赤い円盤に目を凝らす。地上の光に比べれば仄暗い程度なのだろう。しかし長いこと闇の世界で過ごしてきた目にはまばゆいばかりに光り輝いて見えた。目が慣れてきた頃、細部が判別できるようになった。
それは円盤ではなかった。穴だった。そこから縦穴の下の広大な空間が見えていたのだ。それははるか高所から見下ろした海のように見えた。赤い海原。所々に岩の島が点在している。
ついに階段を下りきり、岩棚に降り立った。
眼下には信じがたい光景が広がっていた。それは断じて洞窟や地下空洞といった矮小なものではなかった。それはもはやもう一つの世界、地底世界だった。赤い海原は視野の限りどこまでも広がっている。頭上は巨大な岩盤が天井となり、地底世界のすべてを覆っている。天井からは何本もの岩柱が下へと伸び、地底世界の天と地を結んでいる。海上には、下からの赤い光に染まったピンク色の雲が浮いている。そして光源は海だった。海自体が赤く発光し、世界のすべてを照らしていた。まさか地下世界がこれほどの規模だったとは。俺は光景に圧倒されていた。
生暖かい微風にヒゲをなびかせながら、天井直下の桟道を辿る。いったいいつ、誰が作った道なのだろうか。岩盤に打ち付けられた桟道は木造だが、果てしない歳月を経て木材が化石化している。桟道は岩柱の一本へと伸びていた。
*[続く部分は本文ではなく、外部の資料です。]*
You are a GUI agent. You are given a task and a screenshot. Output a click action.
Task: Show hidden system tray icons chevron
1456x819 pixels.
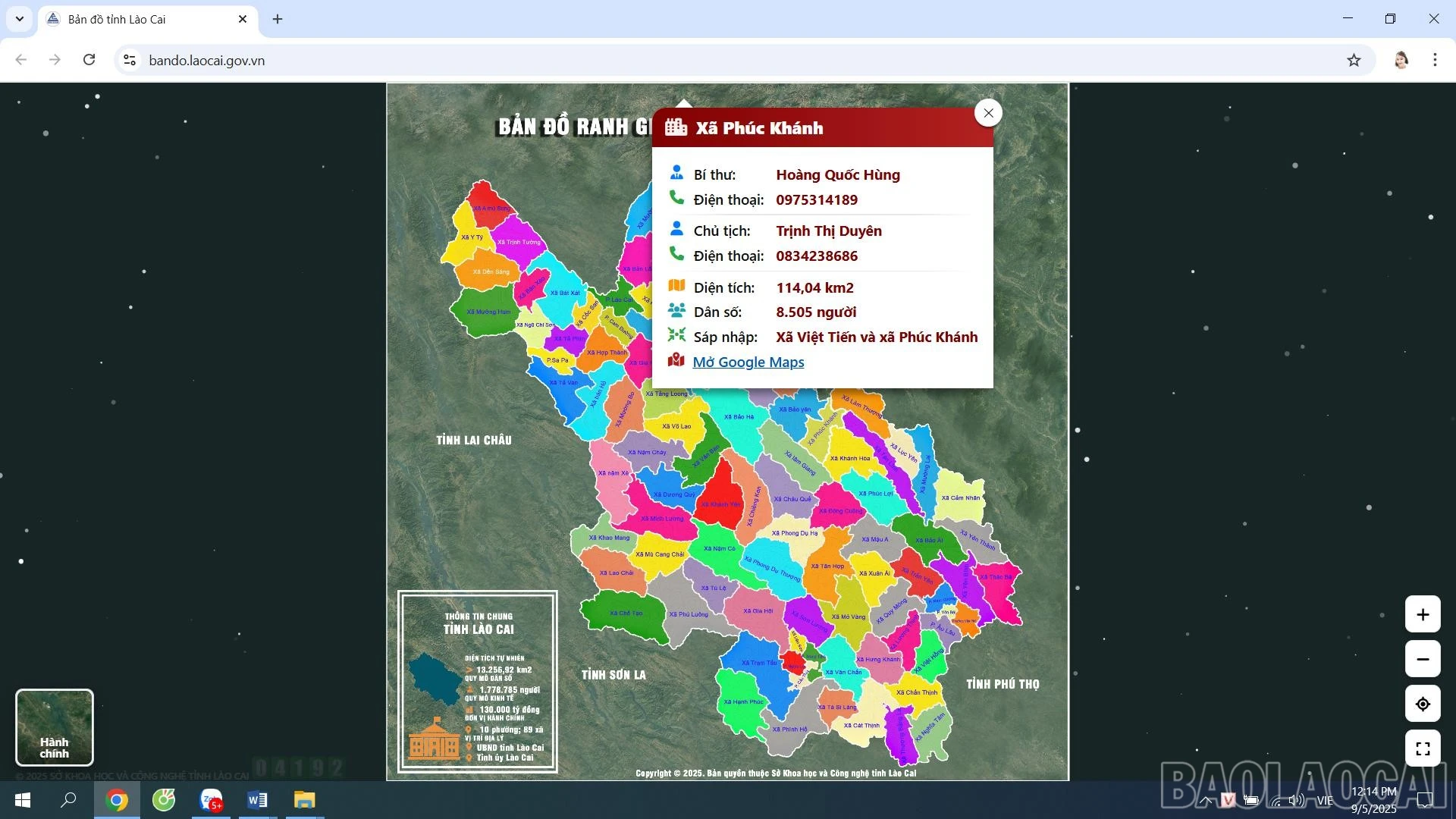[1206, 800]
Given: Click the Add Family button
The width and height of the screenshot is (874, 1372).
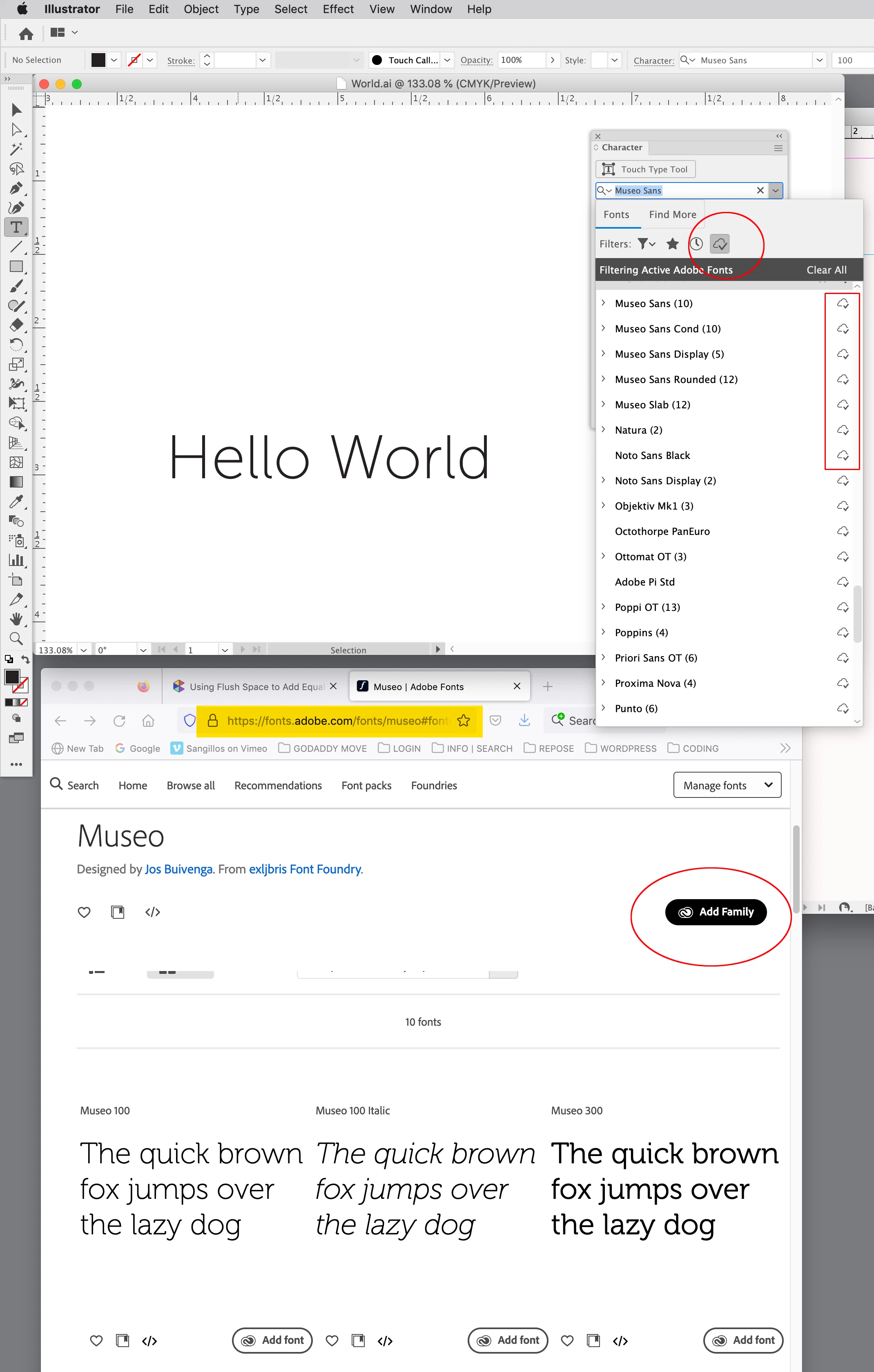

岩柱に辿り着くと、柱の周囲を取り巻くように螺旋階段が刻まれていた。下へと降りていくに従い、海面の複雑な対流パターンが見えてきた。深層から湧き上がり、海面に達すると沈み込んでいく流れがあるようだ。岩柱の根本は赤い海から突き出た島だった。柱は天井の岩盤から島の中央部へ向けて、鋭い逆三角形となって突き立っていた。周囲1キロメートルほどの小島だった。島の周囲は白い砂浜となっているようだ。所々に緑の茂みが見える。そして、茂みの影にちらりと見えるものがあった。あれは何だろう。さらに階段を下って行くと正体が判明した。
それは小屋だった。いや祠といった方がいいのか。装飾が施され、宗教的な雰囲気があった。祠の前からは茂みの中を細い道が伸びている。道は島の中を曲がりくねりながら伸びている。その先を辿ると…
「あ、人だ…」
白いローブをまとった小さな人影が歩いていた。俺がいるのは地上からはおそらく50メートルほどの高さだ。もうすぐ地上だ。いや地底なのだから地上はおかしいか。そんな事はどうでもいい。下るにつれてその人影は益々はっきりと見えてきた。その後姿、歩き方、間違いなかった。
「ガエビリスーーーーーー!!!!」
岩柱の根本の岩山を駆け下りながら、俺は叫んだ。人影はゆっくりとこちらを振り向いた。
「ワタナベ…来てくれたのか」
そう言って彼女は静かに微笑んだ。